En la revista científica The Lancet se ha publicado recientemente un artículo analizando la gestión de la pandemia en España. «A 12 de octubre se han registrado 861.112 casos confirmados y 32.929 muertes por COVID-19. Más de 63.000 trabajadores de la salud se han infectado». Los autores del trabajo destacan algunas debilidades tanto del sistema sanitario como de la gestión política.

En otra carta también publicada en The Lancet, una veintena de científicos piden una evaluación independiente de la respuesta al COVID-19 en España. Destacan algunos puntos que podrían ser clave: la salida del confinamiento fue brusca, se hizo antes de tener aseguradas las medidas básicas de rastreo, prevención y contención; escasa dependencia del asesoramiento científico, envejecimiento de la población, grupos vulnerables que experimentan desigualdades sociales, lentitud en los procesos de toma de decisiones, baja capacidad diagnóstica a través de pruebas PCR, elevada movilidad ciudadana, escasez de equipos de protección personal… La carta termina de la siguiente manera: «Animamos al Gobierno a considerar esta evaluación como una oportunidad que podría conducir a una mejor preparación para una pandemia, prevenir muertes prematuras y construir un sistema de salud resiliente, con la evidencia científica en su núcleo».

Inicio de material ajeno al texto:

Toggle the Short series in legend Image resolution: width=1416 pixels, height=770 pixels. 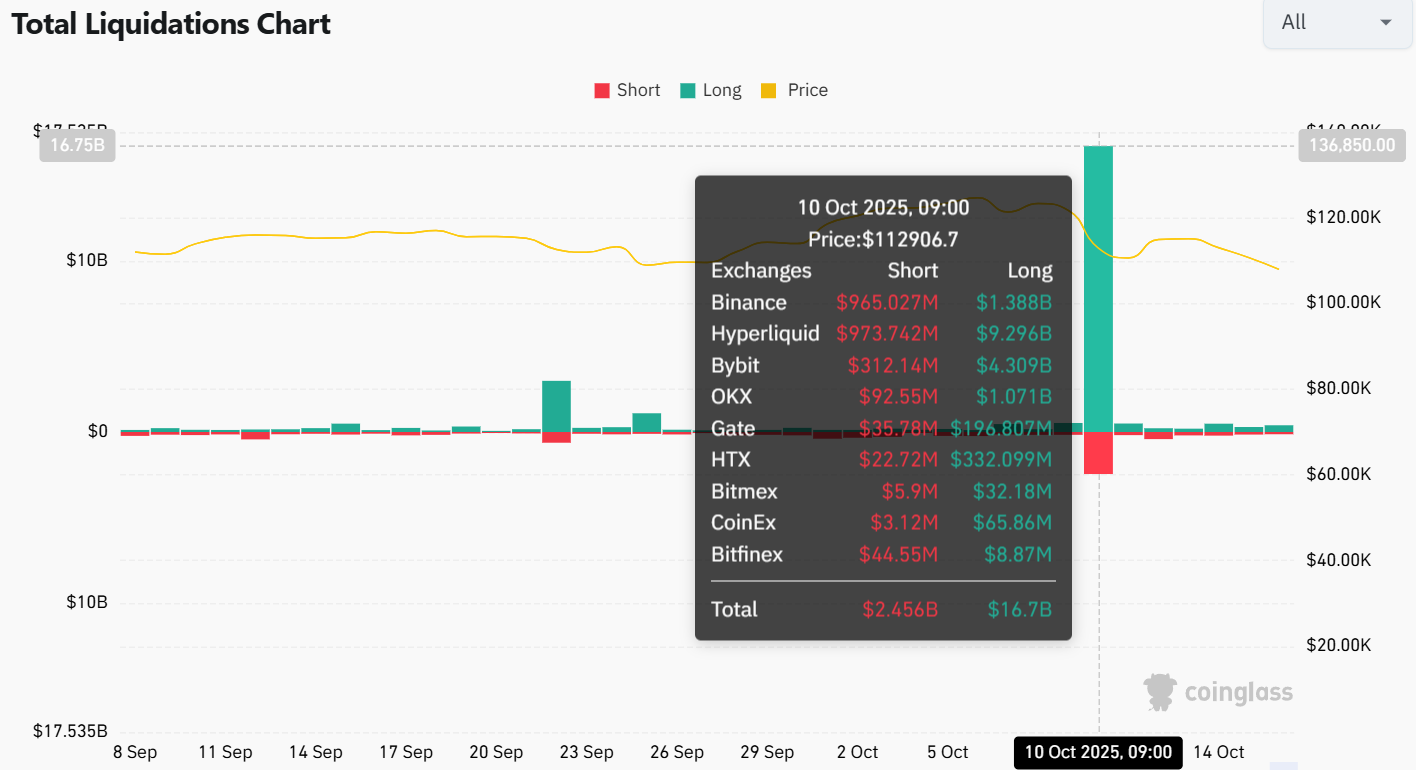627,90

Uno de los puntos clave que habría que analizar en una evaluación de este tipo es cómo ha afectado la incultura científica a la deriva de la pandemia en España. ¿De cuántas muertes es responsable la incultura científica?

Las personas con más cultura científica son las que tienen una mayor percepción del riesgo y son las que más se adhieren a las recomendaciones sanitarias.

Exceptuando las personas con formación científica, solo una minoría conoce el método por el que la ciencia construye el conocimiento. Esto es un coladero de irresponsables y de verduleros de la desinformación. Por eso algunos han convertido la pandemia en un arma política, dando a entender que las evidencias científicas dependen de las ideologías. Como si hubiese mascarillas de derechas e izquierdas o estrategias de desinfección propias de cada partido político. Hasta ese punto llega la sinrazón. La incultura científica afecta a más de la mitad de la población española, y esto les hace especialmente manipulables.

Habrá más evidencias científicas, y gracias a ellas las recomendaciones sanitarias irán cambiando, adaptándose al nuevo conocimiento científico. Sin duda lo habrá. El problema es que volverá a haber un «mascarillas ahora sí, ahora no» que la mitad de la población no entenderá, y que alguno utilizará como palanca ideológica y llamada a la rebeldía. No entienden nada porque no saben nada. Hoy en día la verdadera rebeldía consiste en llevar el conocimiento por bandera. Además de rebelión intelectual, el conocimiento salva vidas. Sin embargo, la incultura científica mata, ahora más que nunca.